The sloppy servant girl was standing upon the area steps with her apron over her head, and blowing her huge red fingers, staring at every thing, and apparently stunned when Hope Wayne stopped and went up the steps. Hope rang, entered the little parlor and seated herself upon the haircloth sofa. Her heart ached with the dreariness of the house; but while she was resolving that she would certainly raise her secret allowance to her Cousin Alfred, whether her good friend Lawrence Newt approved of it or not, she saw that the dreariness was not in the small room or the hair sofa, nor in the two lamps with glass drops upon the mantle, but in the lack of that indescribable touch of feminine taste, and tact, and tenderness, which create comfort and grace wherever they fall, and make the most desolate chambers to blossom with cheerfulness. Hope felt as she glanced around her that money could not buy what was wanting.
Mrs. Alfred Dinks presently entered. Hope Wayne had rarely met her since the season at Saratoga when Fanny had captured her prize. She saw that the black-eyed, clever, resolute girl of those days had grown larger and more pulpy, and was wrapped in a dingy morning wrapper. Her hair was not smooth, her hands were not especially clean; she had that dull carelessness, or unconsciousness of personal appearance, which seemed to Hope only the parlor aspect of the dowdiness that had run entirely to seed in the sloppy servant girl upon the area steps.

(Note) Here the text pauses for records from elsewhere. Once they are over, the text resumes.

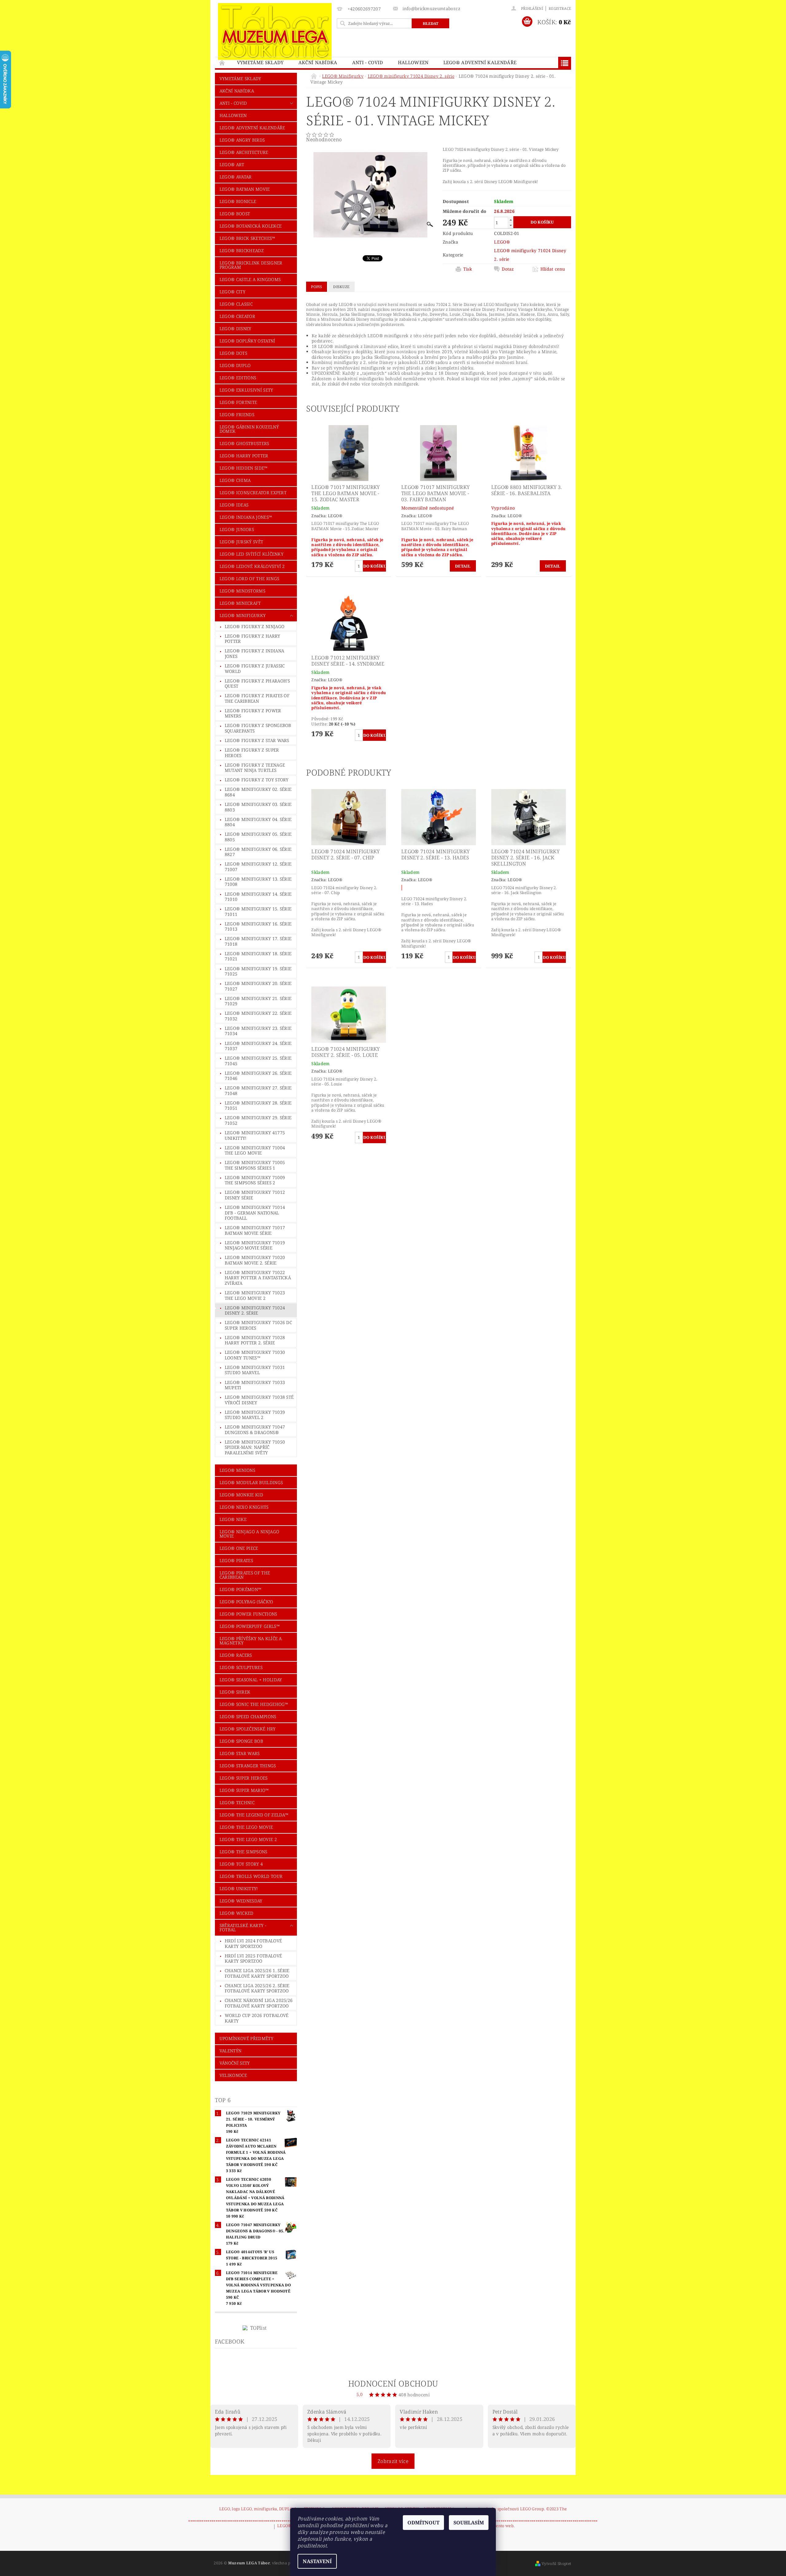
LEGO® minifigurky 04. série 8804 (258, 822)
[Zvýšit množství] (510, 220)
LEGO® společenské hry (248, 1729)
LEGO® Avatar (236, 177)
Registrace (560, 8)
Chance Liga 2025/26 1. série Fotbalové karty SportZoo (257, 1973)
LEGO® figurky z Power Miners (253, 713)
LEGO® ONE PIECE (239, 1548)
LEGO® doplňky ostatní (247, 341)
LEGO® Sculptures (241, 1667)
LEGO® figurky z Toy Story (257, 780)
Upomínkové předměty (246, 2038)
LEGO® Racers (236, 1655)
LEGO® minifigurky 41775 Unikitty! (255, 1135)
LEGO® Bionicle (238, 201)
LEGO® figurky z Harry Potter (252, 638)
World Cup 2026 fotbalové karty (257, 2018)
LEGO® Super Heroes (244, 1778)
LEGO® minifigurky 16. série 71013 (258, 926)
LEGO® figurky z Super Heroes (252, 752)
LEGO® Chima (235, 480)
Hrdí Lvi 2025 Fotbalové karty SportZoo (253, 1958)
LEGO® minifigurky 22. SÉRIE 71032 (258, 1016)
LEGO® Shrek (235, 1692)
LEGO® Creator (237, 316)
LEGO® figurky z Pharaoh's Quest (257, 683)
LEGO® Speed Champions (248, 1716)
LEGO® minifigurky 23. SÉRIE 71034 (258, 1031)
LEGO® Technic (237, 1802)
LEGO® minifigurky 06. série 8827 (258, 852)
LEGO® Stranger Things (248, 1766)
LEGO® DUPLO (235, 365)
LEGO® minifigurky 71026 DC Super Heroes (258, 1325)
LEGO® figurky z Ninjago (254, 626)
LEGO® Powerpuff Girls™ (250, 1626)
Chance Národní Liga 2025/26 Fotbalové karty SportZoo (259, 2003)
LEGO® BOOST (235, 214)
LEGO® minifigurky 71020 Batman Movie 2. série (255, 1260)
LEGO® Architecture (244, 152)
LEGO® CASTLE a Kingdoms (250, 279)
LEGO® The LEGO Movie (246, 1827)
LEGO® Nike (233, 1519)
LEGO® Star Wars (240, 1753)
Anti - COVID (367, 62)
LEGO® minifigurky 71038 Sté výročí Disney (259, 1399)
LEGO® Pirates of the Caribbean (245, 1575)
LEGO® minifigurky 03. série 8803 (258, 807)
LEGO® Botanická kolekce (251, 226)
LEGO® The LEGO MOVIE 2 (248, 1839)
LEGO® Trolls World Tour (251, 1876)
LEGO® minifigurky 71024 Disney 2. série (255, 1310)
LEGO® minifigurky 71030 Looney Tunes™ (255, 1355)
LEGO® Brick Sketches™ (247, 238)
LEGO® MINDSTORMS (242, 591)
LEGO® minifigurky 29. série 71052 (258, 1120)
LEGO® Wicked (237, 1913)
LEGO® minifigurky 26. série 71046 (258, 1075)
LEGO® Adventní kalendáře (480, 62)
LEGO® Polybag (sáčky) (246, 1602)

Hope Wayne put out her hand, which Fanny listlessly took. There was nothing very hard, or ferocious, or defiant in her manner, as Hope had expected—there was only a weariness and indifference, as if she had been worsted in some kind of struggle. She did not even seem to be excited by seeing Hope Wayne in her house, but merely said, “Good-morning,” and then sank quietly upon the sofa, as if she had said every thing she had to say.
“I came to ask you if you know any thing about Abel?” said Hope.
“No; nothing in particular,” replied Fanny; “I believe he’s going to Congress; but I never see him or hear of him.”
“Doesn’t Alfred see him?”
“He used to meet him at Thiel’s; but Alfred doesn’t go there much now. It’s too fine for poor gentlemen. I remember some time ago I saw he had a black eye, and he said that he and my ‘d—— brother Abel,’ as he elegantly expressed it, had met somewhere the night before, and Abel was drunk and gave him the lie, and they fought it out. I think, by-the-way, that’s the last I’ve heard of brother Abel.”
There was a slight touch of the old manner in the tone with which Fanny ended her remark; after which she relapsed into the previous half-apathetic condition.
“Fanny, I wish I could do something for Abel.”
Fanny Dinks looked at Hope Wayne with an incredulous smile, and said,
“I thought once you would marry him; and so did he, I fancy.”
“What does he do? and how can I reach him?” asked Hope, entirely disregarding Fanny’s remark.